Items listed in a dataset:

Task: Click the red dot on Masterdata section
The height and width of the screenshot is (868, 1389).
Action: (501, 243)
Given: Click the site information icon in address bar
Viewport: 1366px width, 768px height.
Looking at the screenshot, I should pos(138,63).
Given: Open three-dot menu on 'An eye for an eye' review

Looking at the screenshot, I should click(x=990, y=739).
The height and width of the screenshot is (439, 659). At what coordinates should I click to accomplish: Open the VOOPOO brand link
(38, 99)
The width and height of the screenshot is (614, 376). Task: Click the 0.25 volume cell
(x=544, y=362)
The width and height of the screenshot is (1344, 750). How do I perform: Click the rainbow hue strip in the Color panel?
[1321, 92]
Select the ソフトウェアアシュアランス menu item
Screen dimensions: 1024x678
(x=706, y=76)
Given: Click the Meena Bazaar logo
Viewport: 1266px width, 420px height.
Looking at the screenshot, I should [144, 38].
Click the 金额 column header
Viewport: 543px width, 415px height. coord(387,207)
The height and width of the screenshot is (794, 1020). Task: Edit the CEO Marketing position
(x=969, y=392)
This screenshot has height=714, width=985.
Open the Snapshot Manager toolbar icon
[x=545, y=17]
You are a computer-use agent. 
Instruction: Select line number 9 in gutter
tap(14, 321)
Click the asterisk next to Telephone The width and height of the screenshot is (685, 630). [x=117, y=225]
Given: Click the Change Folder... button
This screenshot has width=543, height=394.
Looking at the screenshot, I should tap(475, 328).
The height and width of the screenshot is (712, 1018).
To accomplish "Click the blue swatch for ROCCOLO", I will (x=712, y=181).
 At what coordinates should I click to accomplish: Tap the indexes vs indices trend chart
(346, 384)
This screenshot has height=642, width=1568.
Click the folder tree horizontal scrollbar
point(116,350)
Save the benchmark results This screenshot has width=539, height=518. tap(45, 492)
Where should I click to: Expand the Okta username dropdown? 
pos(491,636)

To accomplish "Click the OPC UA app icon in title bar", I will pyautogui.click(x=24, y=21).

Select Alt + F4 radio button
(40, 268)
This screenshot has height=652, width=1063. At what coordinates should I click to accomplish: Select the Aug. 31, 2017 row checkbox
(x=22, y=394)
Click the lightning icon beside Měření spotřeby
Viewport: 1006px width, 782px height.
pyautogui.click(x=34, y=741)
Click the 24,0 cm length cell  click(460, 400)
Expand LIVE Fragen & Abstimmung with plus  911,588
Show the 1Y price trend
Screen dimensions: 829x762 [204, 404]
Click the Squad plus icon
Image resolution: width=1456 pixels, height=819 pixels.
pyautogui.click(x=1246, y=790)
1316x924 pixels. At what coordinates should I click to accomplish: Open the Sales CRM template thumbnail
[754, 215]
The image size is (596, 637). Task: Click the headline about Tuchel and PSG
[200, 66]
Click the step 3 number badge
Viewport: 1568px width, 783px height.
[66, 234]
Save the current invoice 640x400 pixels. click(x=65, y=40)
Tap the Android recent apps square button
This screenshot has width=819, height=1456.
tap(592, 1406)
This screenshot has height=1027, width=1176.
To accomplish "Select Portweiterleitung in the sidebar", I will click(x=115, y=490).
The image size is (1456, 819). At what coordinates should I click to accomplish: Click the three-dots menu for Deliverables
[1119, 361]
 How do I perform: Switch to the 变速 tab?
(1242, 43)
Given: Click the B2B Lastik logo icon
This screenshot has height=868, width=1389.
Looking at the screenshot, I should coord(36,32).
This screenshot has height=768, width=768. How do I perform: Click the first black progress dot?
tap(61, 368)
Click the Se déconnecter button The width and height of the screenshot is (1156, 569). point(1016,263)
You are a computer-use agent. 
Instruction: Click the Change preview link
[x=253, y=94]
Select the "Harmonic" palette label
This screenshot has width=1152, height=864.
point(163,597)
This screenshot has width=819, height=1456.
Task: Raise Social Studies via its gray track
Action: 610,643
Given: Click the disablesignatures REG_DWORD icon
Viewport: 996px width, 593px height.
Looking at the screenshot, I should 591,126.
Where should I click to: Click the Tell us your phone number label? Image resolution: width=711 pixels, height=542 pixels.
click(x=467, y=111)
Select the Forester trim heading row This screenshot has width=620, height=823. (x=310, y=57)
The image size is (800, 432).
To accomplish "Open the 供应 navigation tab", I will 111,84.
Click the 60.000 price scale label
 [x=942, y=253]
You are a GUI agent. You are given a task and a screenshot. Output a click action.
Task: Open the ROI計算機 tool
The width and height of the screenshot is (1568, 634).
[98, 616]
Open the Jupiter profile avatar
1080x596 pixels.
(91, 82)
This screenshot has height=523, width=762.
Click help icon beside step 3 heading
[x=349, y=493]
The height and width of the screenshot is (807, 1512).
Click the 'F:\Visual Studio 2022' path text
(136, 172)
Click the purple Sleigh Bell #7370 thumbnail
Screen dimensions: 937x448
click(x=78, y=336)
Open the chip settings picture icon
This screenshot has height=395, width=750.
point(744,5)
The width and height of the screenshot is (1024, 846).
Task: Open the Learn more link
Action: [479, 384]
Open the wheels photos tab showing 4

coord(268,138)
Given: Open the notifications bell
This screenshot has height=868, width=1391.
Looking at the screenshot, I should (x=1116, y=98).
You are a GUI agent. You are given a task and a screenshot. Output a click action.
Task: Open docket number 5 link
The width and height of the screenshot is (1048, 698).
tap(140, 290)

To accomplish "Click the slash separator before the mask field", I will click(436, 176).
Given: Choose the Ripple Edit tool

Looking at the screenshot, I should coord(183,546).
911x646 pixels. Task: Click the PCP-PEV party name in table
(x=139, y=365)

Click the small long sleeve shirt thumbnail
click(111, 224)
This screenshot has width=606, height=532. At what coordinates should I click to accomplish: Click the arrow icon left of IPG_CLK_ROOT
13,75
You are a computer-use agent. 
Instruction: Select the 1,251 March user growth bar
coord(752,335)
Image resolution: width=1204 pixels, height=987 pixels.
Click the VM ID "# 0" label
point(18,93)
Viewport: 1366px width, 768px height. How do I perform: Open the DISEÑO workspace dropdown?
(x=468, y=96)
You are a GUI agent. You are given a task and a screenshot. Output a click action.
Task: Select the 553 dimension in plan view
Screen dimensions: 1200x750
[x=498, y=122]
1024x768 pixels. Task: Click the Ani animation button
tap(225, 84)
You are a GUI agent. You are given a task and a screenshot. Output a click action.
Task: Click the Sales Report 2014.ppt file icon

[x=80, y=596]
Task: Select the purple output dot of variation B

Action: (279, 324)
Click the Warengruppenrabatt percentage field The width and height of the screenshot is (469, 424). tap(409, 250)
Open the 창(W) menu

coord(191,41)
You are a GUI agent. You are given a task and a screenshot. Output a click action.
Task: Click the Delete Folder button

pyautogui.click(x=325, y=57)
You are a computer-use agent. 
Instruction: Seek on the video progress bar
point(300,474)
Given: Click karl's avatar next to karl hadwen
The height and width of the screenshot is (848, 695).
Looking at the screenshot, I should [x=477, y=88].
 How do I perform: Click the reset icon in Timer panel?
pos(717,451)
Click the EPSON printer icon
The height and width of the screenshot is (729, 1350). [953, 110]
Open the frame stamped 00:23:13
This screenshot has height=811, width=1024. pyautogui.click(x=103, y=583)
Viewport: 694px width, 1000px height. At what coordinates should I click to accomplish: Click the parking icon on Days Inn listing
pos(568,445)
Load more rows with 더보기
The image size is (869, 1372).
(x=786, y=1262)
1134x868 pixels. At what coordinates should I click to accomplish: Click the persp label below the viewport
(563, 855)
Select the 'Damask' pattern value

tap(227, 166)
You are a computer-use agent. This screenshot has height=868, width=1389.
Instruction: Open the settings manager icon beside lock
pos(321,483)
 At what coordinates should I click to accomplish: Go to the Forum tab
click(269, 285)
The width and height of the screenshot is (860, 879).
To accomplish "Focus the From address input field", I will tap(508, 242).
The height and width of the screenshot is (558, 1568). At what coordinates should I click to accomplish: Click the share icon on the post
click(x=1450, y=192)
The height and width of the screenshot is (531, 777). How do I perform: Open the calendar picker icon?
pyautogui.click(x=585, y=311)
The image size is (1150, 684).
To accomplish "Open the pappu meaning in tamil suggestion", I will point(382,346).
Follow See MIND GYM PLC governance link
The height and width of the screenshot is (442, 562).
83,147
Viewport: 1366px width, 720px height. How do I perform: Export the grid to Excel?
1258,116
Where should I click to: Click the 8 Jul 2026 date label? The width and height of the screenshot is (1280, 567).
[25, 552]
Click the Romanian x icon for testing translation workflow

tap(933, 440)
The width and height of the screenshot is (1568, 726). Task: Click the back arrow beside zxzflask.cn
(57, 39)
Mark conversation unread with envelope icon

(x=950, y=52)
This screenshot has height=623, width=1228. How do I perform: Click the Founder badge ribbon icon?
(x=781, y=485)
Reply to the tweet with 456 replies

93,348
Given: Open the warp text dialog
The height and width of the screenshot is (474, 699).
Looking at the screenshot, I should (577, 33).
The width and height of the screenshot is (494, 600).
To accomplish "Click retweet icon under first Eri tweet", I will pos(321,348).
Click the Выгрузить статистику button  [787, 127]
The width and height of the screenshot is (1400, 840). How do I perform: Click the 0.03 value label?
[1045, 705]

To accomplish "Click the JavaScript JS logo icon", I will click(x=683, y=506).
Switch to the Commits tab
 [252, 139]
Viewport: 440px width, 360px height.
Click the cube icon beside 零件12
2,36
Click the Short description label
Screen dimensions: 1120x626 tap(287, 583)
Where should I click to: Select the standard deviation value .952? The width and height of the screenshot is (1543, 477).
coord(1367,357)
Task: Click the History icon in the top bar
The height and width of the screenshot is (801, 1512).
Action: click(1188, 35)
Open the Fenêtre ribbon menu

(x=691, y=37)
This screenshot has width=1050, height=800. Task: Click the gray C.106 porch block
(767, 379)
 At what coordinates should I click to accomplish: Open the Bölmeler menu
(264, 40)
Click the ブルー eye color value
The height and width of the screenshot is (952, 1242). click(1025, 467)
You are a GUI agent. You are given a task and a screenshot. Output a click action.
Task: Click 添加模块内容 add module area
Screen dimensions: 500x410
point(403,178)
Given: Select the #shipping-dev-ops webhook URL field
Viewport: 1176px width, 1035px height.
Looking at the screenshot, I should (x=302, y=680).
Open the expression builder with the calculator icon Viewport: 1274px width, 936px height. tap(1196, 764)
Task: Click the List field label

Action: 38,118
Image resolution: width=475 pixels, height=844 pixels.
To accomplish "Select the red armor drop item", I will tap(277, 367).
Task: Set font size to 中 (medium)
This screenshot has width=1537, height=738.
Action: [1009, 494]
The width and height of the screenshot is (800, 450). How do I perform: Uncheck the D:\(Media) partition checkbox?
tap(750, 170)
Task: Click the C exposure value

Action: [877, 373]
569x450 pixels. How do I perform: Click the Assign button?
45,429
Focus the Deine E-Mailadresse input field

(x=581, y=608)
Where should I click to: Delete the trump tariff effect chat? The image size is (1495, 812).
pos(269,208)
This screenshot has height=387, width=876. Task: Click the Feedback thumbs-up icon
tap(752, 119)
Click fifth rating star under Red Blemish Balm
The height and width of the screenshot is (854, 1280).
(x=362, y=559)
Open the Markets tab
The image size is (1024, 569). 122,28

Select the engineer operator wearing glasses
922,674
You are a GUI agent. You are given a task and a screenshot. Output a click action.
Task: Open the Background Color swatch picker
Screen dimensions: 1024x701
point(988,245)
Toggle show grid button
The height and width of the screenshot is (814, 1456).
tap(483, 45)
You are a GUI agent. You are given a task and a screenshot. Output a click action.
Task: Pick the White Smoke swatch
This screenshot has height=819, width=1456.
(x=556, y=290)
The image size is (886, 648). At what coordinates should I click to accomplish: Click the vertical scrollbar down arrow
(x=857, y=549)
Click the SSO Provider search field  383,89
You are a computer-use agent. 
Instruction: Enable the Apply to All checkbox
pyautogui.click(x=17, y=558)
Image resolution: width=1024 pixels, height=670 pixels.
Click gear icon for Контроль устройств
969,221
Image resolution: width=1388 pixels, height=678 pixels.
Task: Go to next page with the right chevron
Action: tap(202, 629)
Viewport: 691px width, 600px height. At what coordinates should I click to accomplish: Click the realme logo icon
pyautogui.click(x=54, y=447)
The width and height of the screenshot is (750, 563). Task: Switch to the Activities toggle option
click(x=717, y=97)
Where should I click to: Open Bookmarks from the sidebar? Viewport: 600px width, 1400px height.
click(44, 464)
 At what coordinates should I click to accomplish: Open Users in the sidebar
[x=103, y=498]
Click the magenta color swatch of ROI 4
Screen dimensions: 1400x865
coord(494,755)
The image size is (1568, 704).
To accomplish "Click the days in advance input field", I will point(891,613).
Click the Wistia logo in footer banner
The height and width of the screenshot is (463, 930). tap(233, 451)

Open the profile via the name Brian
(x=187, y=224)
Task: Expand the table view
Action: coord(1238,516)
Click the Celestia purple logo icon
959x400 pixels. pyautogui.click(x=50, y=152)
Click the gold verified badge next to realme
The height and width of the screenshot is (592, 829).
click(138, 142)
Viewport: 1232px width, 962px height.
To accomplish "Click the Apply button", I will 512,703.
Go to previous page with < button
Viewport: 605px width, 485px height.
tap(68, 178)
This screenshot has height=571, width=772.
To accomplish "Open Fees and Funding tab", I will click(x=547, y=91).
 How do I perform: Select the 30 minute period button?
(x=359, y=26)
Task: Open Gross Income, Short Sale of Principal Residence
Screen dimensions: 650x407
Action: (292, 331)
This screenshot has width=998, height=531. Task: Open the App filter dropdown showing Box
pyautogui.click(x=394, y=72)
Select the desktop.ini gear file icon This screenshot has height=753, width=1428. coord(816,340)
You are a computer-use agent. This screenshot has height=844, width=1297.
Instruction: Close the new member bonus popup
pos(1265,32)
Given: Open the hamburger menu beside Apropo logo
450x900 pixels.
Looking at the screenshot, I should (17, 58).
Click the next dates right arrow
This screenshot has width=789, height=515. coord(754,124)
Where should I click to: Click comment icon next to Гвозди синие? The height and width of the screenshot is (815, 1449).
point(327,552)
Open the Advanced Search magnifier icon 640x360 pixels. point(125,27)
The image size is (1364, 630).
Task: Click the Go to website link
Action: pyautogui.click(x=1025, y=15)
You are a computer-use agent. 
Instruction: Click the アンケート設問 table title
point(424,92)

● TRY IT: Every line holding the string "swatch" should be copied here, so please find those lines in the data.

● ANSWER TO THE EXERCISE:
To accomplish "Click the blue swatch for ROCCOLO", I will (x=712, y=181).
Task: Open the Background Color swatch picker
Task: Pick the White Smoke swatch
Click the magenta color swatch of ROI 4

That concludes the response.